Task >> Give back the line containing "Ablehnen (1046, 2402)" along with every line after it, exactly, until the entries end.
────────
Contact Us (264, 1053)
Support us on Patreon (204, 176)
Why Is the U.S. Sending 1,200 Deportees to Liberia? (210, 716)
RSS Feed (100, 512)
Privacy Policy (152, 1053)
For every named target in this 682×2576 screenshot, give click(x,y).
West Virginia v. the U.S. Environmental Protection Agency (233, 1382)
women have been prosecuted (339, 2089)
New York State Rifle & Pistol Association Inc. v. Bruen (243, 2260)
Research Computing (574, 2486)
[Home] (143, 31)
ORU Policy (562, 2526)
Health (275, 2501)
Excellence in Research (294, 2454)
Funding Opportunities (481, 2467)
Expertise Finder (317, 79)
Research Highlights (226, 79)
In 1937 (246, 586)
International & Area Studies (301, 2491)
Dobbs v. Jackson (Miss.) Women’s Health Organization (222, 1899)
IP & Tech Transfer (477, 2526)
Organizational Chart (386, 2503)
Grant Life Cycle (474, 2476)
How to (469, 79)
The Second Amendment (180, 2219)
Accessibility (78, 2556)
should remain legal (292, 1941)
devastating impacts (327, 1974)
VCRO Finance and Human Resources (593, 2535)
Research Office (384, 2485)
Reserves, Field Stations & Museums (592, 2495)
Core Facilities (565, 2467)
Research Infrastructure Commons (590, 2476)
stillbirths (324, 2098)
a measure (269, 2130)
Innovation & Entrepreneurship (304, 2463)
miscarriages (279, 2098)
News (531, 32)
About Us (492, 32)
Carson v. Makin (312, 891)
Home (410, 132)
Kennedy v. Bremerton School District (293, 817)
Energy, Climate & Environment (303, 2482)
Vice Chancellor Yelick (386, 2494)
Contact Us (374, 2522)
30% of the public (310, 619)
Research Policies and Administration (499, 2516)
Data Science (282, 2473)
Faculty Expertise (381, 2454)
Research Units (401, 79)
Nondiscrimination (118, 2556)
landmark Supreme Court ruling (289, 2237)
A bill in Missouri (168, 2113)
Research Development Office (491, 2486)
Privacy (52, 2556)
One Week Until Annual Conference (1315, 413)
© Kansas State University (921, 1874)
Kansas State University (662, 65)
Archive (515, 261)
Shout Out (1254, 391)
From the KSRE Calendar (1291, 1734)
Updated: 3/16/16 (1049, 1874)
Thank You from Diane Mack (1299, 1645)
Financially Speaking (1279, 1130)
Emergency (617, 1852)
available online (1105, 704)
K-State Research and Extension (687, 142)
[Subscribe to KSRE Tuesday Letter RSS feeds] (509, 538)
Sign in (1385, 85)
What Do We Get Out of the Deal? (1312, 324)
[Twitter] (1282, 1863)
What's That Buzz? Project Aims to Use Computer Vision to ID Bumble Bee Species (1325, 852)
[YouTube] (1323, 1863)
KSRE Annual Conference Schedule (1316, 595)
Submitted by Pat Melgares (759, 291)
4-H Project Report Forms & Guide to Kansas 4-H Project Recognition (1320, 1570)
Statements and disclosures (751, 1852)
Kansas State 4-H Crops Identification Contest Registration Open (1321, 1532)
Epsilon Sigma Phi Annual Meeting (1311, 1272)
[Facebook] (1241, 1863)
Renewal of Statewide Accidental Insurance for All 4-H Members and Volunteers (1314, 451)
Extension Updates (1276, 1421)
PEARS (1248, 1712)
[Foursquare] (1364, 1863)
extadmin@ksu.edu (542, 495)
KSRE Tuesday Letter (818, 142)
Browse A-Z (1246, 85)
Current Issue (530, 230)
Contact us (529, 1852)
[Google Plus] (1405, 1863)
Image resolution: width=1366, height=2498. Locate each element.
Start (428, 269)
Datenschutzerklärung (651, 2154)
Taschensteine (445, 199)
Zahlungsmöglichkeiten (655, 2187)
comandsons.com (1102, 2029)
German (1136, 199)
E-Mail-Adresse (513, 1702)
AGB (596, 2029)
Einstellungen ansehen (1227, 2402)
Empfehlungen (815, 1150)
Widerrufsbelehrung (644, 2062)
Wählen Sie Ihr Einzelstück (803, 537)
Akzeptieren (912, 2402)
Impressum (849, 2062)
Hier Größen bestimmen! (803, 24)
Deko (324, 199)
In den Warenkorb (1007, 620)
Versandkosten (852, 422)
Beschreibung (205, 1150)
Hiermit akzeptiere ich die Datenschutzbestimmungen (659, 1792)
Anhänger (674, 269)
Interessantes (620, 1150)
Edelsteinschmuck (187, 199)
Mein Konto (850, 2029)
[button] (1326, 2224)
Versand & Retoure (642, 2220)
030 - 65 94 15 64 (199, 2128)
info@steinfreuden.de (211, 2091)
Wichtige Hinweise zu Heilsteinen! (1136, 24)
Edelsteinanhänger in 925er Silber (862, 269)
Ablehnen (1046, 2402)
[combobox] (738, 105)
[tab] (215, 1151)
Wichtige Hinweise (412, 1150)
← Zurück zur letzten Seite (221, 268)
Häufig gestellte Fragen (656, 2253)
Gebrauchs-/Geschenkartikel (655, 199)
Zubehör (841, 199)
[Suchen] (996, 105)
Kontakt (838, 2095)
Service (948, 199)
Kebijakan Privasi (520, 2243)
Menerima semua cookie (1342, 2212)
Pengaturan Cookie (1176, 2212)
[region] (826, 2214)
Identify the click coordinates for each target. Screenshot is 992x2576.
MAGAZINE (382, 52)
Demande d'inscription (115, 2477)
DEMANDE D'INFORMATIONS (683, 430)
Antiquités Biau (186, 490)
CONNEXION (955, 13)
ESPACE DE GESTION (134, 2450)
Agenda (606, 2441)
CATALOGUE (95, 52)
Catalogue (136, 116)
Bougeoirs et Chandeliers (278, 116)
────────
Answer for this exercise >>
Ablehnen (1046, 2402)
[combobox] (738, 105)
[tab] (215, 1151)
Wichtige Hinweise (412, 1150)
← Zurück zur letzten Seite (221, 268)
Häufig gestellte Fragen (656, 2253)
Gebrauchs-/Geschenkartikel (655, 199)
Zubehör (841, 199)
[Suchen] (996, 105)
Kontakt (838, 2095)
Service (948, 199)
Kebijakan Privasi (520, 2243)
Menerima semua cookie (1342, 2212)
Pengaturan Cookie (1176, 2212)
[region] (826, 2214)
Identify the click coordinates for each target. Screenshot is 992x2576.
MAGAZINE (382, 52)
Demande d'inscription (115, 2477)
DEMANDE D'INFORMATIONS (683, 430)
Antiquités Biau (186, 490)
CONNEXION (955, 13)
ESPACE DE GESTION (134, 2450)
Agenda (606, 2441)
CATALOGUE (95, 52)
Catalogue (136, 116)
Bougeoirs et Chandeliers (278, 116)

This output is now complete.